One of my favourite professed conservatives is George Parkin Grant (1918-1988), who during his lifetime became Canada's foremost philosopher.

He was born in Toronto in 1918 and was descended from two rather prominent families connected with the social élite of Ontario. He was related to Vincent Massey, the first Canadian Governor General, and by marriage to George Ignatieff, former provost of the University of Toronto and Canadian diplomat, and thus, ironically, to Michael Ignatieff.

He studied at Queen’s University and Oxford in England. From 1947 to 1961 he taught in the philosophy department at Dalhousie University in Nova Scotia. Between 1961 and 1980 he taught in the department of religion at McMaster. Then he returned to Dalhousie for his remaining years until retirement. He died in September 1988.

He is probably best known by the Canadian public for his Lament for a Nation (1965), which was written in the wake of John Diefenbaker’s defeat in 1963. He expressed the belief that the downfall of the Conservative Prime Minister was due, at least in part, to the combined efforts of the Liberal Party and the Americanized economic élite, who resented his hesitation to fall in step behind John F.Kennedy’s nuclear defence policy. Although the book was billed as a lament for Canada, it actually became something of a rallying cry for a new generation of Canadian nationalists, who sought to distance the country from American economic and political power.

Grant called himself a conservative in the old-fashioned British tory tradition. He is often referred to as a "red tory" because his particular brand of conservatism took him in directions that may seem strikingly socialist to the typical North American right-winger.
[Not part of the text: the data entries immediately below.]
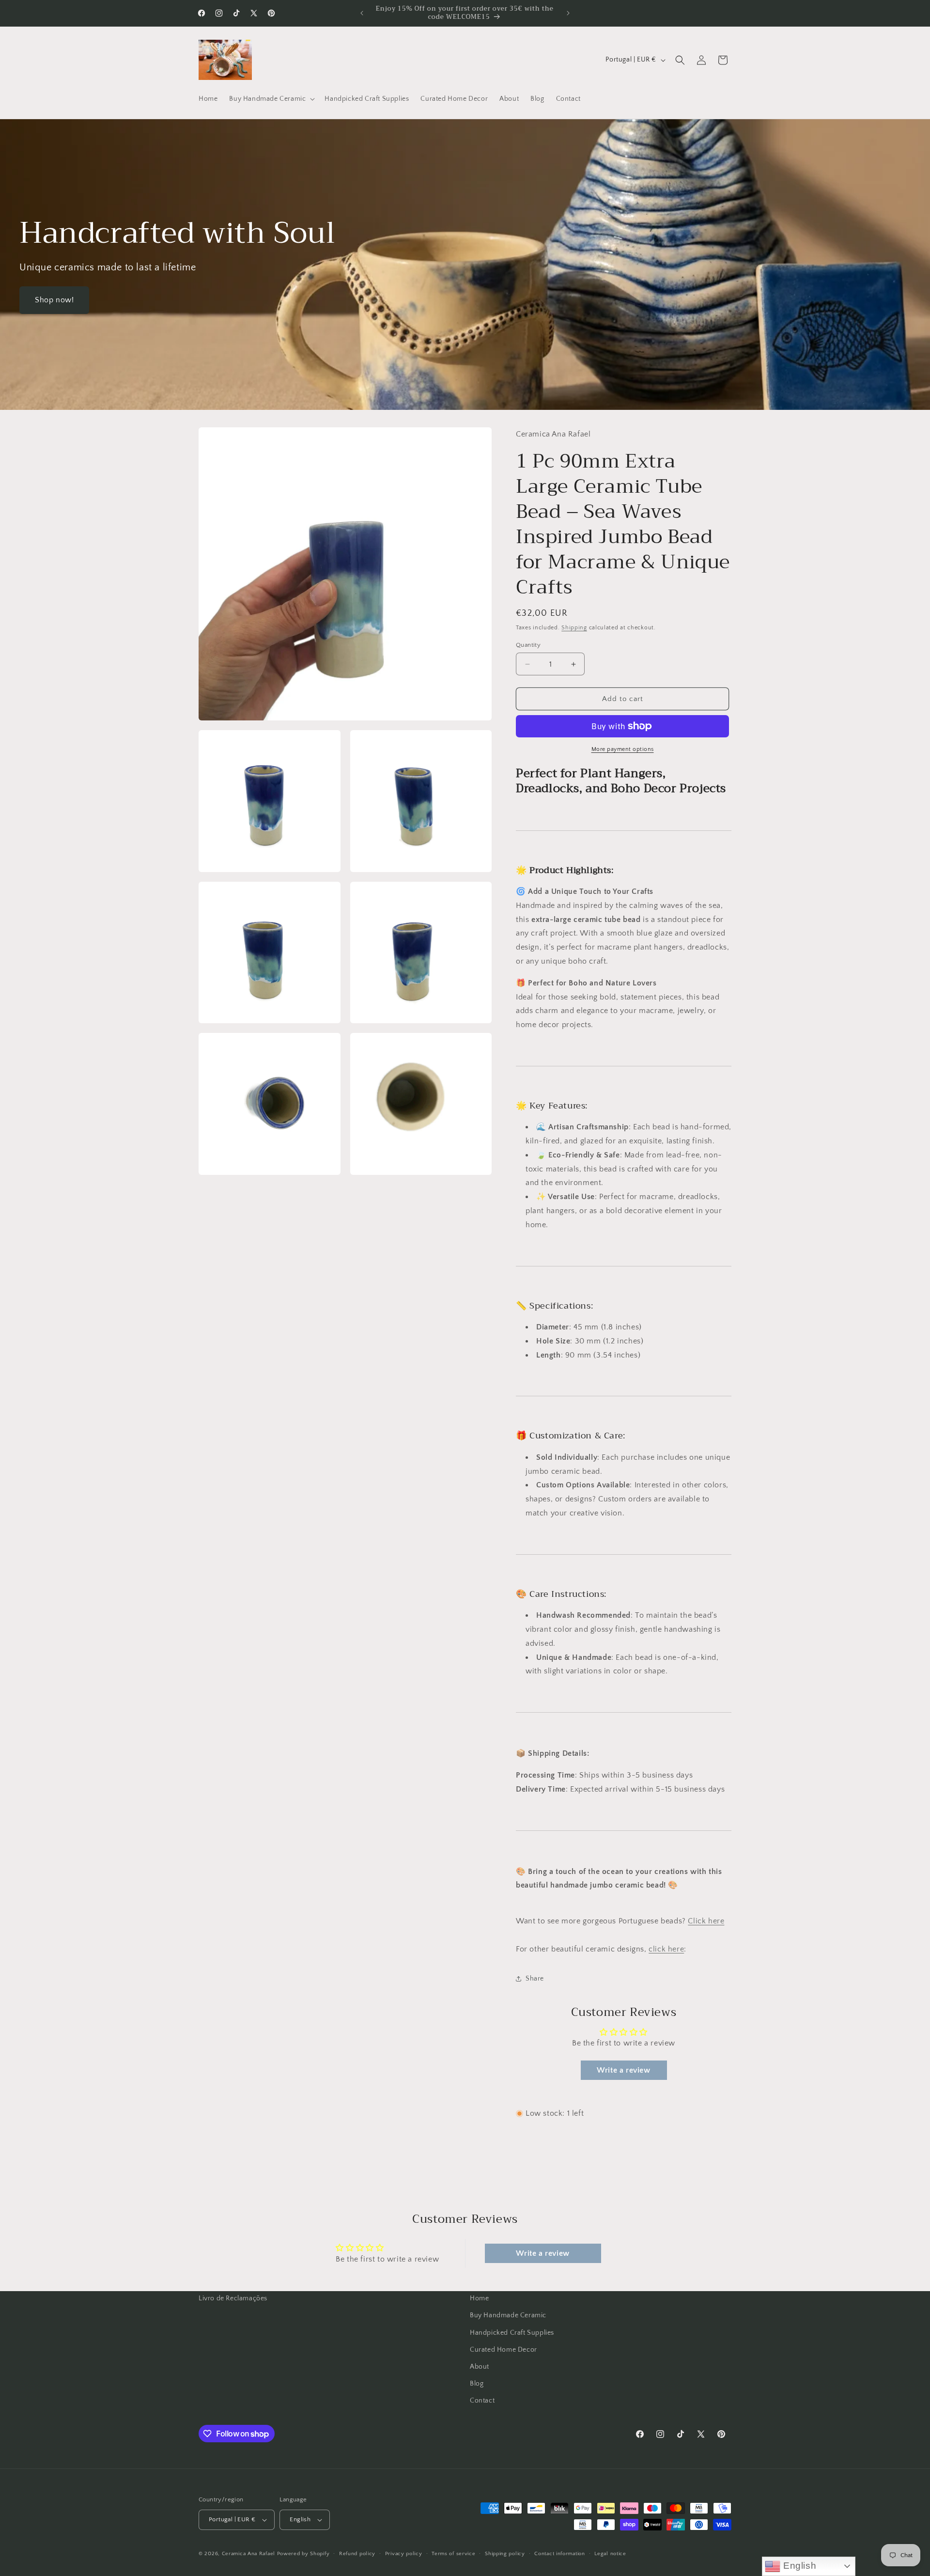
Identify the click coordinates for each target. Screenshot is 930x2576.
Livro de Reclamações (233, 2298)
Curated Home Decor (503, 2350)
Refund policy (357, 2554)
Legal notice (610, 2554)
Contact (482, 2400)
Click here (706, 1921)
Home (479, 2298)
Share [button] (535, 1979)
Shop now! (54, 300)
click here (666, 1949)
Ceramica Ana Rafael (248, 2554)
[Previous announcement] (361, 13)
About (479, 2367)
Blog (476, 2384)
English (798, 2565)
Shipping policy (505, 2554)
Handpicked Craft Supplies (512, 2333)
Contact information (559, 2554)
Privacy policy (403, 2554)
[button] (271, 99)
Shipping (574, 627)
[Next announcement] (568, 13)
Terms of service (453, 2554)
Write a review (623, 2070)
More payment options (622, 749)
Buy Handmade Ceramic (508, 2315)
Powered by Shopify (303, 2554)
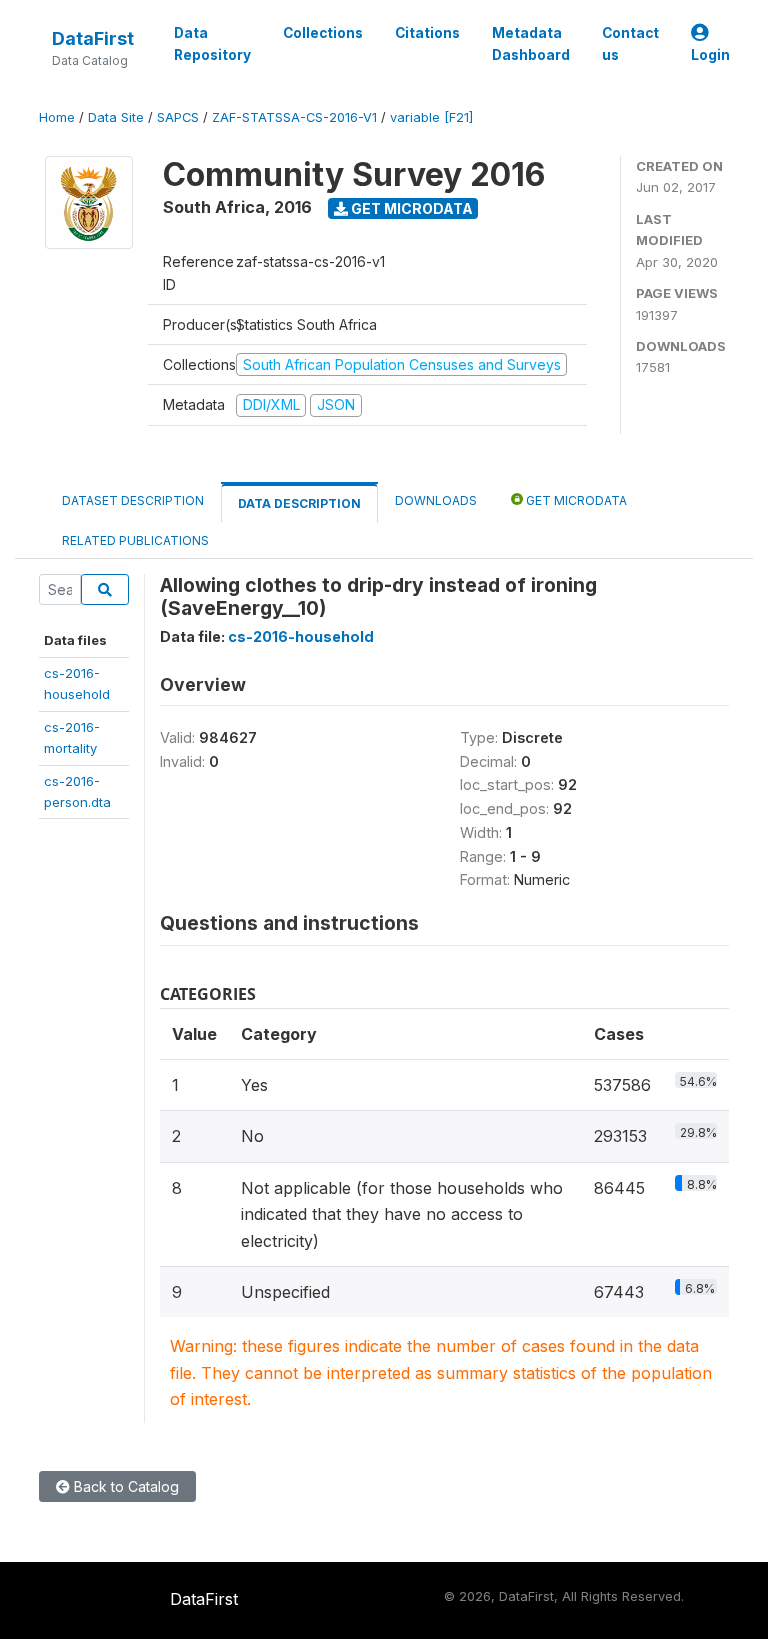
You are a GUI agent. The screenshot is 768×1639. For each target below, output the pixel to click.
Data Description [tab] (299, 503)
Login (710, 55)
For example, he opposed free trade with the US and rejected capitalism, but he was also very much opposed to legalized abortion.

He was a devout Christian and a member of the Anglican Church. He converted to Christianity in England as a young man, but his brand of Christianity is heavily indebted to the tradition of Greek philosophy, especially that of Plato and the platonists. He acknowledges the influence on himself of Jacques Ellul, Leo Strauss, and Simone Weil. The latter was something of a personal model for Grant, and he regarded her as a modern christian saint.

I had the opportunity to meet Grant twice during my years living in Toronto. The first time was at a conference at York University. The second was at a famously liberal United Church congregation near the University of Toronto where he preached from the pulpit against abortion, thus rankling the sensibilities of the progressive parishioners, including one of the pastors. It was fun to watch. It was typical of Grant to do something like this.

I like Grant because he helps to shatter some of the popular stereotypes concerning liberalism and conservatism, left and right. Where I find him less persuasive is in his view that economics drives politics and that technology necessarily homogenizes local cultures. A reading of Samuel Huntington's Clash of Civilizations has laid this notion to rest, it seems to me.

Yet Grant is always rewarding reading. One need not always agree with him to enjoy his provocative style and his genuine insights.